UCL Institute of Cardiovascular Science


September 2020

Editor – Ruth Lovering

Annotation Projects

The blood-brain barrier annotation project has been completed with the role of 81 human proteins in this process now captured. This project led to the review of over 170 articles and the creation of more than 1,600 GO annotations. Our current annotation focus is on Alzheimer’s disease (AD) susceptibility loci. Genome Wide Association Studies (GWAS) have identified several loci to be associated with an increased or reduced risk to AD. A number of these variants are located within or near protein-coding genes, many of which are described in a review by Carmona et al., 2018. The goal of this project is, therefore, to annotate proteins contributing to AD susceptibility, starting with the proteins that have the least number of associated annotations. For example, the only GO annotations associated with ZCWPW1, zinc finger CW-type and PWWP domain containing 1, described ZCWPW1 binding L3MBTL3 (L3MBTL histone methyl-lysine binding protein 3), MEOX2 (mesenchyme homeobox 2) and zinc. This protein now has 5 GO annotations that describe its role in positively regulating double-strand break repair during meiotic recombination in spermatocytes. As DNA damage and DNA repair are now being associated with neurodegeneration the association of ZCWPW1 with DNA repair may help towards the identification of further dementia-associated risk alleles through the application of pathway-based GWAS.

ARUK-UCL Annotation Statistics

In total, all ARUK-UCL projects have resulted in 13,489 annotations for 2,532 distinct gene products, of which over 10,000 annotations are associated with 1,777 human gene products (data from QuickGO, 1 September 2020).

MSc Annotation Projects

All four MSc students have now completed the annotation aspect of their dissertations and are now writing up. In total the students have created over 600 annotations. The majority of these annotations have captured the role of microRNAs at the blood-brain barrier, regulating amyloid-beta biosynthesis and regulating the expression of peroxisome proliferator-activated receptors. These captured over GO annotations to over 120 different microRNAs with over 60 different mRNA targets. Consequently, 19 microRNAs are now annotated as regulating the expression of APP (amyloid beta precursor protein). 

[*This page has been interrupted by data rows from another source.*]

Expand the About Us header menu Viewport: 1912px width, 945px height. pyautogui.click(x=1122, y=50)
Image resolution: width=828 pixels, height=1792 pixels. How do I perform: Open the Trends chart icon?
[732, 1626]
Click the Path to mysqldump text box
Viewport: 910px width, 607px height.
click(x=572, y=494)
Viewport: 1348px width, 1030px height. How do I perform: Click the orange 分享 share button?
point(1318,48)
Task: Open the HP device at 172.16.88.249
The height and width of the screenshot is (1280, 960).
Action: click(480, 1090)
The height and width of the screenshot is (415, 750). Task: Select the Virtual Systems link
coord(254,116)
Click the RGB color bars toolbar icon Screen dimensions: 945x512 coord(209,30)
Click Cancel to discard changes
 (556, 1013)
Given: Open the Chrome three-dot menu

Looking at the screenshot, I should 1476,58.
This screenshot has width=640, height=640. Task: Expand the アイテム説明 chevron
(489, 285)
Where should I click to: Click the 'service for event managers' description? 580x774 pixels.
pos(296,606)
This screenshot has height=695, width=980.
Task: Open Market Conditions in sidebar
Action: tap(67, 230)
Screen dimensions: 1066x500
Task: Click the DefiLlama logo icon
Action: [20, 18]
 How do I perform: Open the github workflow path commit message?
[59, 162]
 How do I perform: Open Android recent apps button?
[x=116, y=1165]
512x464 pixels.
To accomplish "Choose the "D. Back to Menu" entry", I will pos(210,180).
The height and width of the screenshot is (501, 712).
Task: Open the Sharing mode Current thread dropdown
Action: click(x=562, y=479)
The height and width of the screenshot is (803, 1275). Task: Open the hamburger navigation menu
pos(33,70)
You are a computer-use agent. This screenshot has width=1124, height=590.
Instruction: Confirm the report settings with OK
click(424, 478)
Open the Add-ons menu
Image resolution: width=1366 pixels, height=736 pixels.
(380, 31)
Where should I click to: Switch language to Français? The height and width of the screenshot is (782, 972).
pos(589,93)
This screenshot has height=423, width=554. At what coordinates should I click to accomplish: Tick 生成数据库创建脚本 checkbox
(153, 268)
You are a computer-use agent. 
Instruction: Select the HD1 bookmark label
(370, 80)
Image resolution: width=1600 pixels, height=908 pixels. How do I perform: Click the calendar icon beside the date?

In addition, one student has used GO to describe the role of PI3Kinase subunits in regulating cell adhesion and migration. This project led to the association of the GO term ‘angiogenesis’ with both PIK3CB and PIK3CD and also the role of PIK3CA in cell projection assembly and actin cytoskeleton organization, information not previously associated with these proteins. Due to the coronavirus all of the MSc project deadlines have been extended into September.

Recent Publications

  • Breuza L, et al. A Coordinated Approach by Public Domain Bioinformatics Resources to Aid the Fight Against Alzheimer's Disease Through Expert Curation of Key Protein Targets. J Alzheimers Dis. 2020 Jul 20. PMID: 32716361.
  • Touré V, et al. The Minimum Information about a Molecular Interaction Causal Statement (MI2CAST). Bioinformatics. 2020 Jul 8:btaa622. PMID: 32637990.
  • Tomkins JE, Ferrari R, Vavouraki N, Hardy J, Lovering RC, Lewis PA, McGuffin LJ, Manzoni C. PINOT: an intuitive resource for integrating protein-protein interactions. Cell Commun Signal. 2020. 18(1):92. PMID: 32527260.
  • George MJ, et al. Novel Insights Into the Effects of Interleukin 6 Antagonism in Non-ST-Segment-Elevation Myocardial Infarction Employing the SOMAscan Proteomics Platform. J Am Heart Assoc. 2020. Jun 9:e015628. PMID: 32515246.